Escrito Por Prof. Dr. Joel Dutra
A literatura e as discussões sobre processo sucessório privilegiam a identificação e preparação de sucessores, entretanto, vemos com grande preocupação o despreparo das pessoas a serem sucedidas para desenvolver seus sucessores.
Cremos que esta questão estará cada vez mais presente em nossas discussões sobre o processo sucessório, já que o desenvolvimento de sucessores está nas mãos das atuais lideranças.

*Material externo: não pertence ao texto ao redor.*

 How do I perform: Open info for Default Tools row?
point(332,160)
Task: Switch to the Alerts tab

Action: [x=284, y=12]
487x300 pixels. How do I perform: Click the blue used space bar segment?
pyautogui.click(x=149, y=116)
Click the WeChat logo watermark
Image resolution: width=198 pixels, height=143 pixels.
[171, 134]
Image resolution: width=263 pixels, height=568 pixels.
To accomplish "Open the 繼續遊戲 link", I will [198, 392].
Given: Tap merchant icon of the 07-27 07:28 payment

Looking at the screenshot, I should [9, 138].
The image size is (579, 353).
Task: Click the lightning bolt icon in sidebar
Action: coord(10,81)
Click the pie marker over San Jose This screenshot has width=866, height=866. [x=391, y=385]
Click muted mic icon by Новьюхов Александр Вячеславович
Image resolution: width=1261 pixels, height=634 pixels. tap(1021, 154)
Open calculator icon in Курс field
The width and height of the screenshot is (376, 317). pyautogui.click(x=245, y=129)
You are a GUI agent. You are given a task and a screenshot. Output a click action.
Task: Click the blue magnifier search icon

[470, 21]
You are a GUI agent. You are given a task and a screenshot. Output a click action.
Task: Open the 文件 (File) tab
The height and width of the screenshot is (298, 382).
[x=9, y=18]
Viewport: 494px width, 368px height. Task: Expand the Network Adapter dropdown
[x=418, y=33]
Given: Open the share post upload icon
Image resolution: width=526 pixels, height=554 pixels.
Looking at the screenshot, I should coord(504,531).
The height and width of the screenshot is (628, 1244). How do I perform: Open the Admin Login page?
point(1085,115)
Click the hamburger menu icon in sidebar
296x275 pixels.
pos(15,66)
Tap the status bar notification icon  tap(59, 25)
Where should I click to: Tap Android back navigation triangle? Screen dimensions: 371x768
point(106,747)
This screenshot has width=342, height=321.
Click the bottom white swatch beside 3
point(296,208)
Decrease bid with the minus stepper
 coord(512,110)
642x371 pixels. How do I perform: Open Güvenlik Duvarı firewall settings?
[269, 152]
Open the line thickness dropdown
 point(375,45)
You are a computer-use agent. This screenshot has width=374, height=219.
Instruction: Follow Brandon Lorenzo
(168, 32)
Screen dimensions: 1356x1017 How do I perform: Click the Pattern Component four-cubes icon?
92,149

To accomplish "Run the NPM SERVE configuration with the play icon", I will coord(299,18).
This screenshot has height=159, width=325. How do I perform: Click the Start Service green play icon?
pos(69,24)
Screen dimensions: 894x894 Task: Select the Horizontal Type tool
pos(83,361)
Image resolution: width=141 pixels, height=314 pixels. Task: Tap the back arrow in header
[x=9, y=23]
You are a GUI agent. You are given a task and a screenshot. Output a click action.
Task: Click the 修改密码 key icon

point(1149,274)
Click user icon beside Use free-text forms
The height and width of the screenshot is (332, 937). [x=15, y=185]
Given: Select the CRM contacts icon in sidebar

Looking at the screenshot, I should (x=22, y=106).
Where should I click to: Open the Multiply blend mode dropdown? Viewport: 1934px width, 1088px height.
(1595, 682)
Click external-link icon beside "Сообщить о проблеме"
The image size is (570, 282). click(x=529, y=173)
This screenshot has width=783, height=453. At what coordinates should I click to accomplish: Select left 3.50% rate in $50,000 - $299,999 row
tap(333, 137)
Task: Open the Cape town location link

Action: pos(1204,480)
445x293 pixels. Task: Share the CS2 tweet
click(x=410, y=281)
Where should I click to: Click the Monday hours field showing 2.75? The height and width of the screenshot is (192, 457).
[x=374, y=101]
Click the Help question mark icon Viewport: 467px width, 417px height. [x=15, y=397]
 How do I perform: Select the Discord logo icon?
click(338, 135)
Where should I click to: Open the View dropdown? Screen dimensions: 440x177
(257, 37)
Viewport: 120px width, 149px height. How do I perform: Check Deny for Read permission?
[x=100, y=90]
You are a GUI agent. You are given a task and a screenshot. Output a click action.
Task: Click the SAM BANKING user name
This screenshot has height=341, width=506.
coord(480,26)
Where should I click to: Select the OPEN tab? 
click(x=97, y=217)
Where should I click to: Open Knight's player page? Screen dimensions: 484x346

Goldsmith (2009) afirma que em muitos textos os autores retratam os executivos como seres absolutamente lógicos, como se fossem vulcanos, em referência à série jornada nas estrelas onde Leonard Nimoy interpretava um ser absolutamente lógico e que procurava eliminar suas emoções. Goldsmith (2009) escreve que em sua experiência como coach de CEOs, nunca encontrou um CEO vulcano aqui no planeta Terra. Ou seja, de fato os executivos são pessoas com emoções, as quais se manifestam com maior intensidade em situações de grande pressão ou desgaste. O processo sucessório é um desses momentos tanto para a pessoa que sucede quanto para a pessoa que é sucedida.
As pessoas falam o pensam e fazem o que sentem, em situações de grande pressão as pessoas pensam de um jeito e sentem de outro, sem ter consciência desse fato, assim falam uma coisa e fazem outra. Ao analisar várias biografias tivemos a oportunidade de ouvir vários relatos desse tipo, de pessoas que se sentiram tão humilhadas pela forma como o processo sucessório foi conduzido que passaram a boicotar o desenvolvimento do sucessor, sem consciência do fato.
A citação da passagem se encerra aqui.